Here’s What Pro eSports Athletes Are Gaming With in 2020
Hardware manufacturers -- in particular gaming peripheral vendors -- spend a lot of time focused on eSports. While the placement of gaming gear within the hands of eSports athletes is often the product of advertising and sponsorship, the "market share" of this segment is a useful metric to track as the mindshare that results from this is a big part of many vendors’ sales funnel. In addition, although the majority of placement is sponsored, some is also organic; a reflection of the perceived quality of the equipment.

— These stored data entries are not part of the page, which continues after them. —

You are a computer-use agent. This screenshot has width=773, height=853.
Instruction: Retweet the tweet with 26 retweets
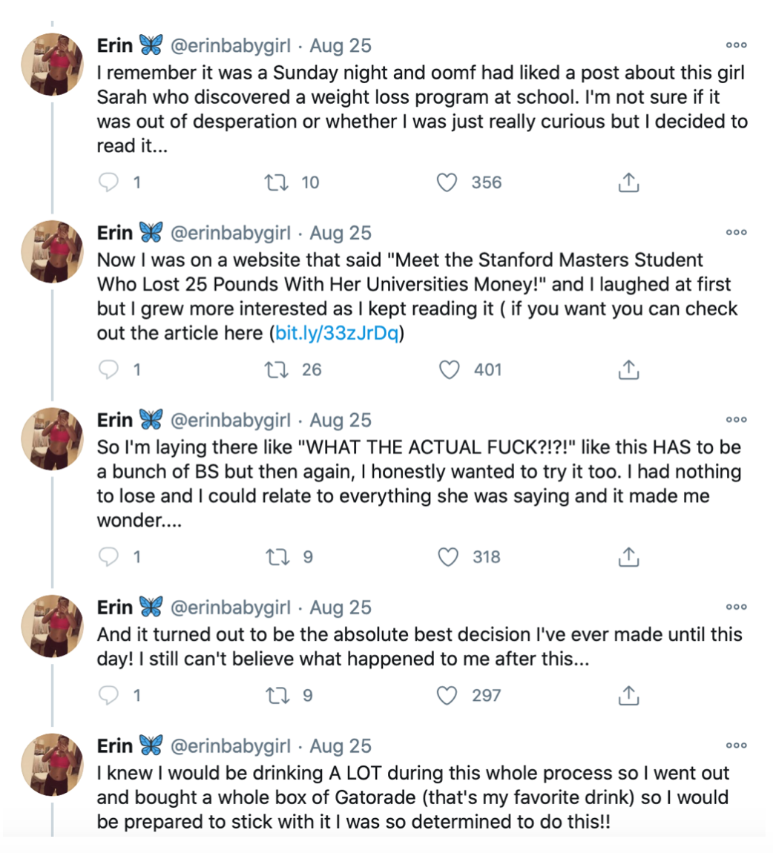pos(277,370)
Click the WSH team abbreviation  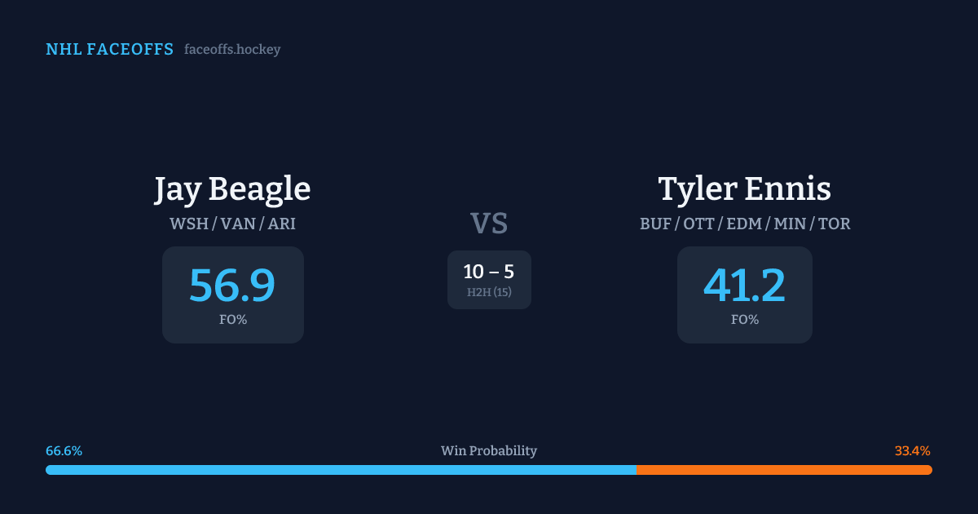click(188, 224)
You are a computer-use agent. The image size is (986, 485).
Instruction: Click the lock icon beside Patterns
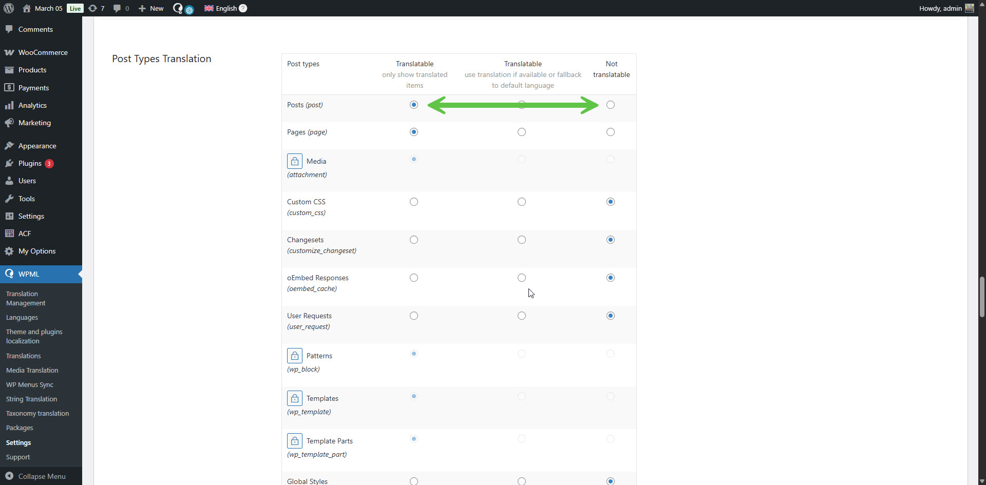point(294,356)
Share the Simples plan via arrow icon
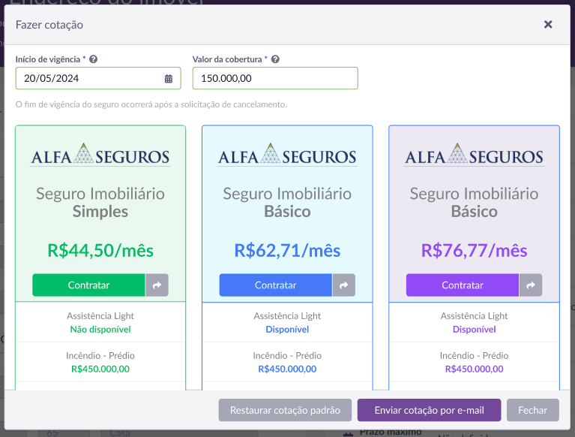This screenshot has width=575, height=437. coord(157,285)
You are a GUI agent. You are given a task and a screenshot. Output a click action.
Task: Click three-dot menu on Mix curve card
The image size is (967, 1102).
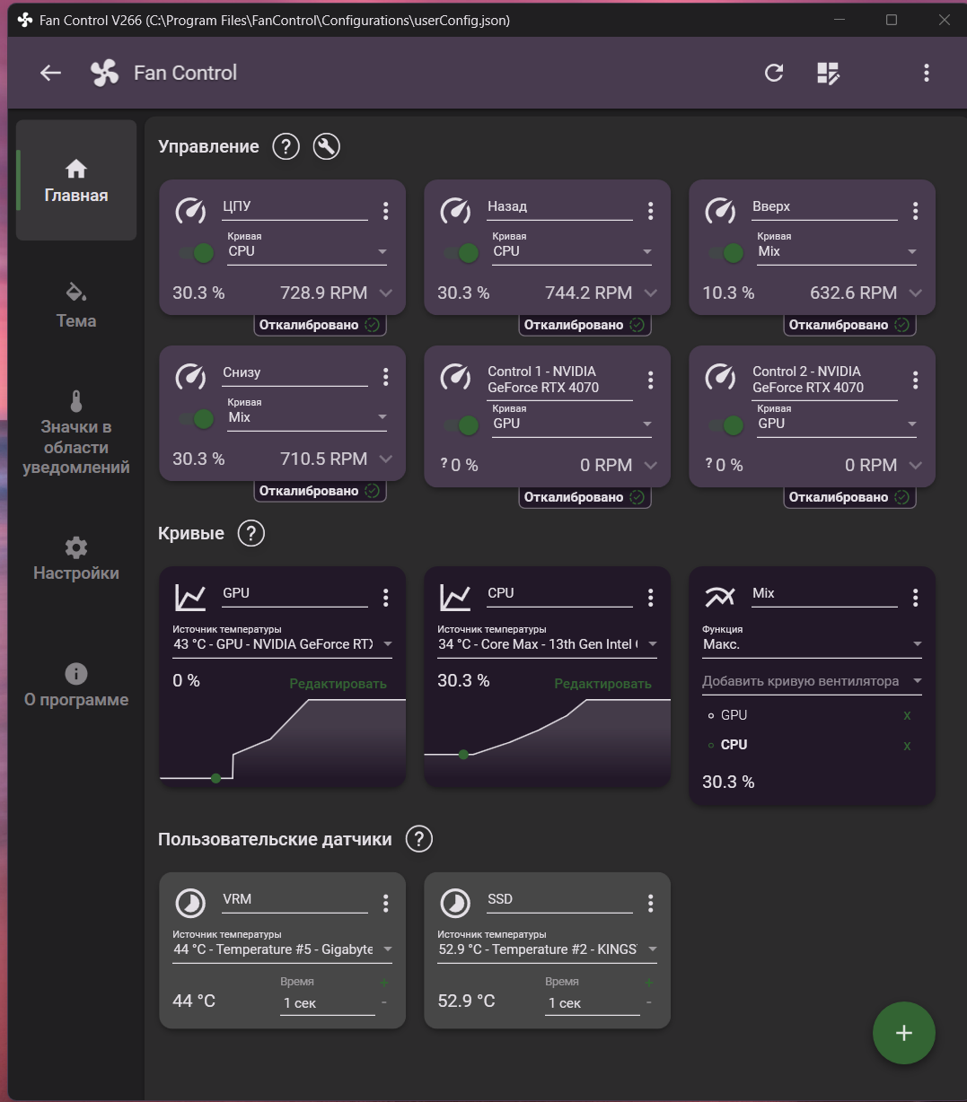point(916,598)
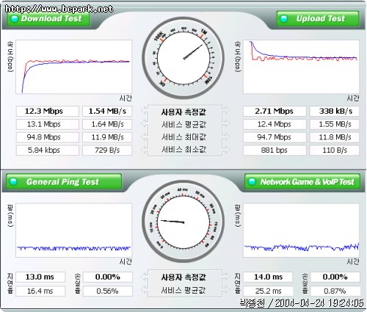Select the download speed graph
The height and width of the screenshot is (312, 367).
tap(74, 67)
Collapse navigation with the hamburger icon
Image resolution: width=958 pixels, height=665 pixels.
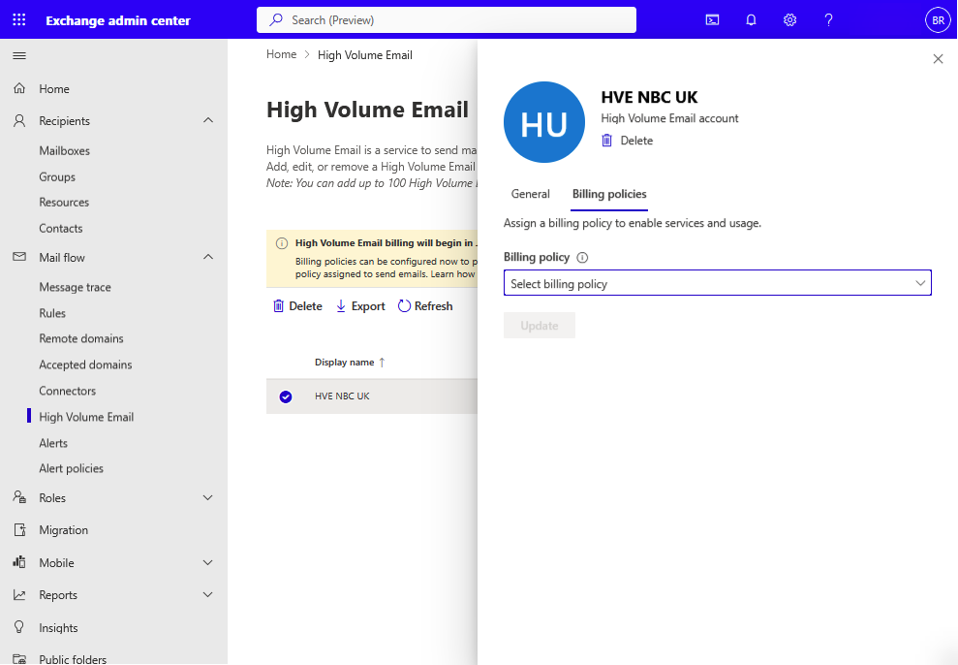click(x=19, y=56)
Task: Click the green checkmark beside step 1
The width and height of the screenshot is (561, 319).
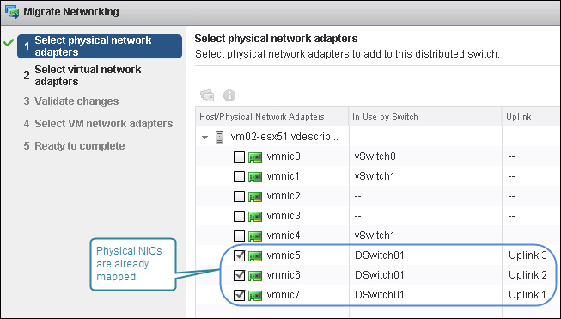Action: (9, 43)
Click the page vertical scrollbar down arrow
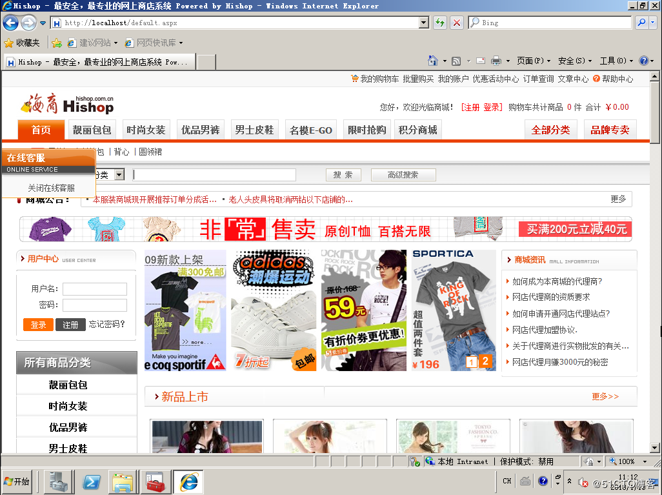Screen dimensions: 662x495 tap(654, 448)
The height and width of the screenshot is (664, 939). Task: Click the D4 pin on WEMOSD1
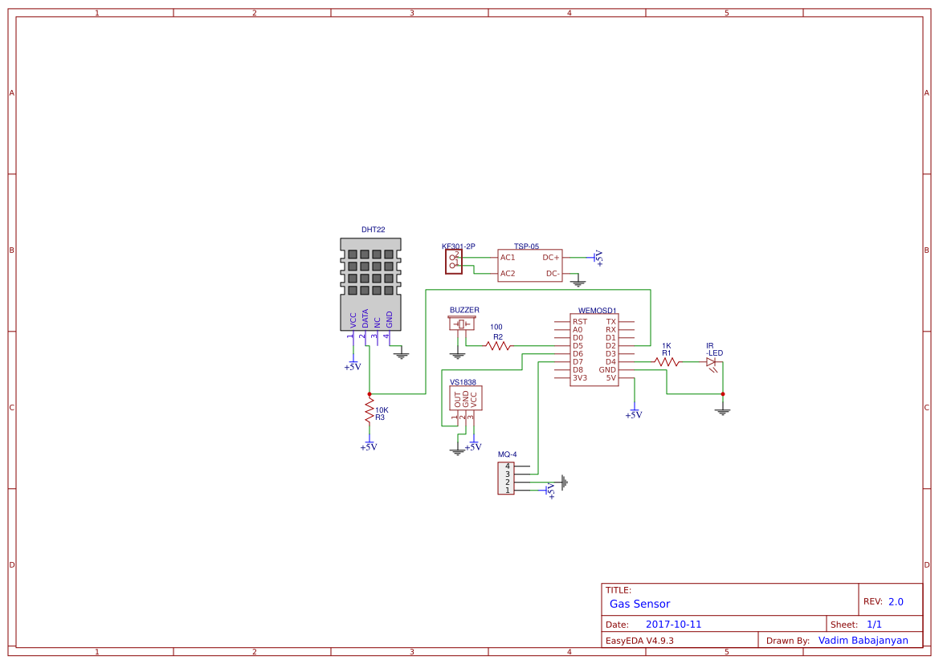pyautogui.click(x=612, y=361)
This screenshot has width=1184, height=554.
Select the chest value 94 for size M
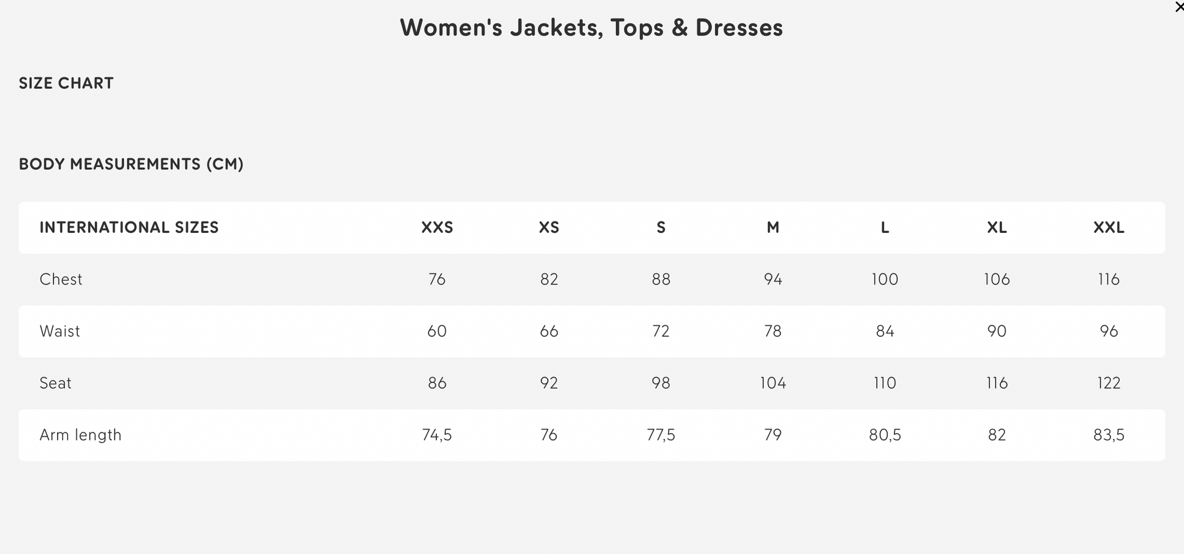(772, 279)
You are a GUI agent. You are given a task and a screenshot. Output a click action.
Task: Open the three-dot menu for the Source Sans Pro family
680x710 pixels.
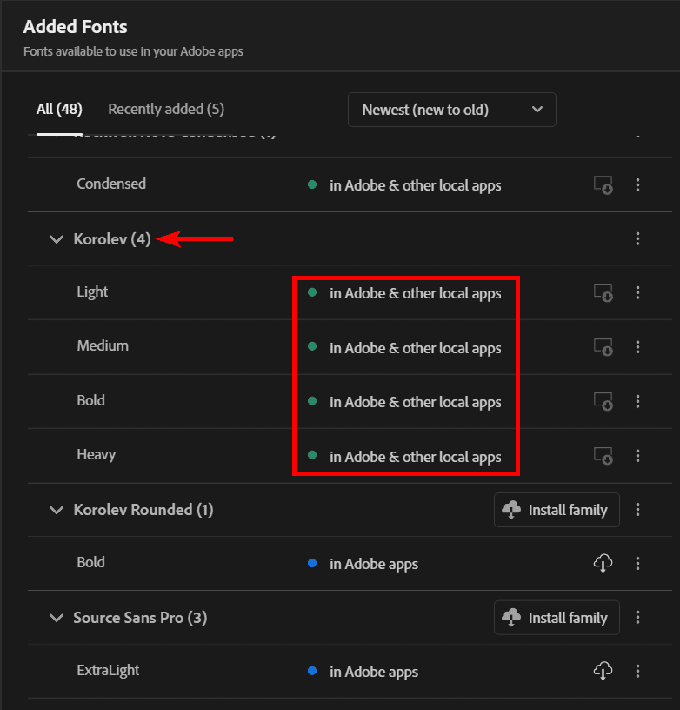point(638,618)

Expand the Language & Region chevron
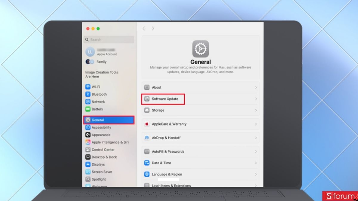coord(256,174)
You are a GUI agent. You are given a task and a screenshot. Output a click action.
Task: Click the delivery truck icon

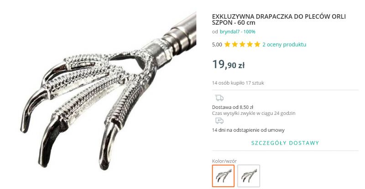click(x=219, y=98)
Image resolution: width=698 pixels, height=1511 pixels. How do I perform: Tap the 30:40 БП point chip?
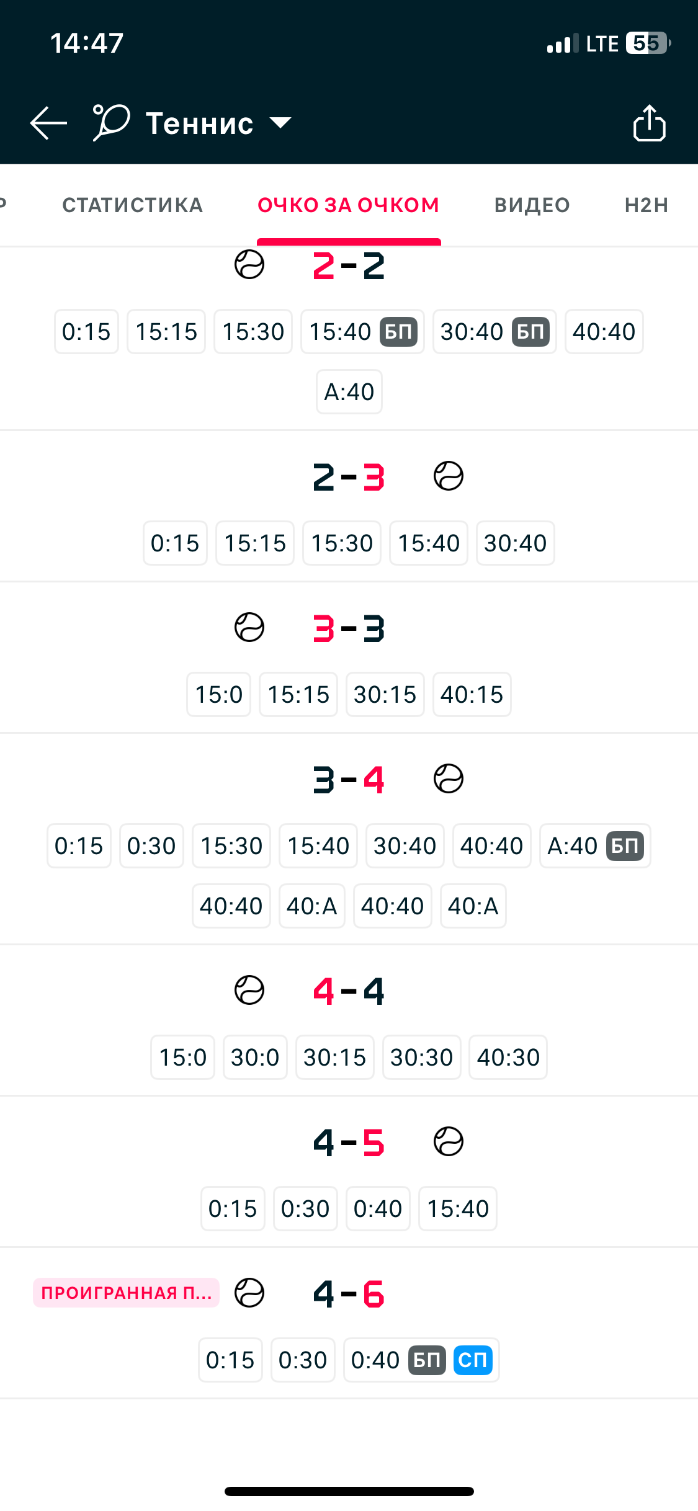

As Wccftech reported last July, this is an area where Razer struggles. According to data sourced from ProSettings, a site that aggregates the peripheral configurations eSports athletes use, Razer lags behind its rivals Logitech and HyperX for a total share of the gaming peripherals used by eSports athletes.
But that was 2019. So in 2020, what does the market look like?
It largely belongs to Logitech. And Logitech continues to dominate.
ProSettings’ data shows that Logitech is the clear winner across multiple product categories. For this data deep dive we scraped ProSettings’ data for all the games it covers (CS: GO, Fortnite, Overwatch, PUBG, Rainbow Six, and Apex Legends) and the categories it lists (Mouse, Mouse Pad, Keyboard, Headsets). We’ve excluded monitors for now, as it’s a more niche category that not everyone competes in.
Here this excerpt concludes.